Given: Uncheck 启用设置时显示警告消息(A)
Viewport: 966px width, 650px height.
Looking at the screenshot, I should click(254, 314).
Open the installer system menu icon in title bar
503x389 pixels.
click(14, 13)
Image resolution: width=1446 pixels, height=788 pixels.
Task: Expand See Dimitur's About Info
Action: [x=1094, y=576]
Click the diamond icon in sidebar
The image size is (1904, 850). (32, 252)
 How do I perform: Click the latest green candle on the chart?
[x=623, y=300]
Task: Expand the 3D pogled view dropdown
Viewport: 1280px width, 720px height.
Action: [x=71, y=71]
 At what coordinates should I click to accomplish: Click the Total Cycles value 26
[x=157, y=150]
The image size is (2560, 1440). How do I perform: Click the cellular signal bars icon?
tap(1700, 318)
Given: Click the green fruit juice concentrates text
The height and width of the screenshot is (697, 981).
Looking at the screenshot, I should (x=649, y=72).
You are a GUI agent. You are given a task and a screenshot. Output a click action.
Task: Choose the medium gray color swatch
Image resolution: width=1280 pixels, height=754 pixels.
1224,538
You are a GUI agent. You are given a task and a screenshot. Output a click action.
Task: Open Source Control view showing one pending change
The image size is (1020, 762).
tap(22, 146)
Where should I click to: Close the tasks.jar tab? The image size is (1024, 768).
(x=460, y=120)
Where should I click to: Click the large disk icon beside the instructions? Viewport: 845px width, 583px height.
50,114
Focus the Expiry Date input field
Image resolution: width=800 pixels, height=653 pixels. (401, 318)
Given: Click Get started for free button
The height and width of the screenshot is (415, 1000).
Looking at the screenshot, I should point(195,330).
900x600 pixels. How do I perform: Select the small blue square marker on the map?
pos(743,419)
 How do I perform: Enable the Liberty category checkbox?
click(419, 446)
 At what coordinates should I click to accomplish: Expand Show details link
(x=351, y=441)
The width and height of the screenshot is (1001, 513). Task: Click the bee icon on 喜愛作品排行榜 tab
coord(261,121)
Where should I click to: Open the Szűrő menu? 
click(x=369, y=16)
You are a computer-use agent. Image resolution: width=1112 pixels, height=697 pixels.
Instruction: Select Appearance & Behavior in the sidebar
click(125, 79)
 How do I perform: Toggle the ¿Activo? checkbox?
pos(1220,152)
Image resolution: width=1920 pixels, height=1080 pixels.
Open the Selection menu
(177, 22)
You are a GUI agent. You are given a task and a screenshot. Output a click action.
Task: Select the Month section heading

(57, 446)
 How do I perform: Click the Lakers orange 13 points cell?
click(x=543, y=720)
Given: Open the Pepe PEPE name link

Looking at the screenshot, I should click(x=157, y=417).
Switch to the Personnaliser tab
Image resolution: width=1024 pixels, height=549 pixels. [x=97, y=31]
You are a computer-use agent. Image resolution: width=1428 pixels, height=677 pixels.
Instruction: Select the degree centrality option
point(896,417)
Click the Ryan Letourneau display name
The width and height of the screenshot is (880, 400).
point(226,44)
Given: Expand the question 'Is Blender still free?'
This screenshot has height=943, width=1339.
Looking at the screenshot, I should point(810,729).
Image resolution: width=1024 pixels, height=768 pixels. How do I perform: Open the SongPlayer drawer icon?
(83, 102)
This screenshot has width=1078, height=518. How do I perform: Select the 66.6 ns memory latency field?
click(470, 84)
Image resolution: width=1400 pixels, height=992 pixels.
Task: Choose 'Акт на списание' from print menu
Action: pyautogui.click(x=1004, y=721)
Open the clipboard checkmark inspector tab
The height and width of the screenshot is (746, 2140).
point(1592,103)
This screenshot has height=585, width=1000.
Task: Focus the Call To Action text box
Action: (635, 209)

# What to produce
Every entry shown earlier is to be returned exactly, line for line.

# Exercise response
Given: Uncheck 启用设置时显示警告消息(A)
Viewport: 966px width, 650px height.
Looking at the screenshot, I should click(254, 314).
Open the installer system menu icon in title bar
503x389 pixels.
click(14, 13)
Image resolution: width=1446 pixels, height=788 pixels.
Task: Expand See Dimitur's About Info
Action: [x=1094, y=576]
Click the diamond icon in sidebar
The image size is (1904, 850). (32, 252)
 How do I perform: Click the latest green candle on the chart?
[x=623, y=300]
Task: Expand the 3D pogled view dropdown
Viewport: 1280px width, 720px height.
Action: [x=71, y=71]
 At what coordinates should I click to accomplish: Click the Total Cycles value 26
[x=157, y=150]
The image size is (2560, 1440). How do I perform: Click the cellular signal bars icon?
tap(1700, 318)
Given: Click the green fruit juice concentrates text
The height and width of the screenshot is (697, 981).
Looking at the screenshot, I should (x=649, y=72).
You are a GUI agent. You are given a task and a screenshot. Output a click action.
Task: Choose the medium gray color swatch
Image resolution: width=1280 pixels, height=754 pixels.
1224,538
You are a GUI agent. You are given a task and a screenshot. Output a click action.
Task: Open Source Control view showing one pending change
The image size is (1020, 762).
tap(22, 146)
Where should I click to: Close the tasks.jar tab? The image size is (1024, 768).
(x=460, y=120)
Where should I click to: Click the large disk icon beside the instructions? Viewport: 845px width, 583px height.
50,114
Focus the Expiry Date input field
Image resolution: width=800 pixels, height=653 pixels. (401, 318)
Given: Click Get started for free button
The height and width of the screenshot is (415, 1000).
Looking at the screenshot, I should point(195,330).
900x600 pixels. How do I perform: Select the small blue square marker on the map?
pos(743,419)
 How do I perform: Enable the Liberty category checkbox?
click(419, 446)
 At what coordinates should I click to accomplish: Expand Show details link
(x=351, y=441)
The width and height of the screenshot is (1001, 513). Task: Click the bee icon on 喜愛作品排行榜 tab
coord(261,121)
Where should I click to: Open the Szűrő menu? 
click(x=369, y=16)
You are a computer-use agent. Image resolution: width=1112 pixels, height=697 pixels.
Instruction: Select Appearance & Behavior in the sidebar
click(125, 79)
 How do I perform: Toggle the ¿Activo? checkbox?
pos(1220,152)
Image resolution: width=1920 pixels, height=1080 pixels.
Open the Selection menu
(177, 22)
You are a GUI agent. You are given a task and a screenshot. Output a click action.
Task: Select the Month section heading

(57, 446)
 How do I perform: Click the Lakers orange 13 points cell?
click(x=543, y=720)
Given: Open the Pepe PEPE name link

Looking at the screenshot, I should click(x=157, y=417).
Switch to the Personnaliser tab
Image resolution: width=1024 pixels, height=549 pixels. [x=97, y=31]
You are a computer-use agent. Image resolution: width=1428 pixels, height=677 pixels.
Instruction: Select the degree centrality option
point(896,417)
Click the Ryan Letourneau display name
The width and height of the screenshot is (880, 400).
point(226,44)
Given: Expand the question 'Is Blender still free?'
This screenshot has height=943, width=1339.
Looking at the screenshot, I should point(810,729).
Image resolution: width=1024 pixels, height=768 pixels. How do I perform: Open the SongPlayer drawer icon?
(83, 102)
This screenshot has width=1078, height=518. How do I perform: Select the 66.6 ns memory latency field?
click(470, 84)
Image resolution: width=1400 pixels, height=992 pixels.
Task: Choose 'Акт на списание' from print menu
Action: pyautogui.click(x=1004, y=721)
Open the clipboard checkmark inspector tab
The height and width of the screenshot is (746, 2140).
point(1592,103)
This screenshot has height=585, width=1000.
Task: Focus the Call To Action text box
Action: (635, 209)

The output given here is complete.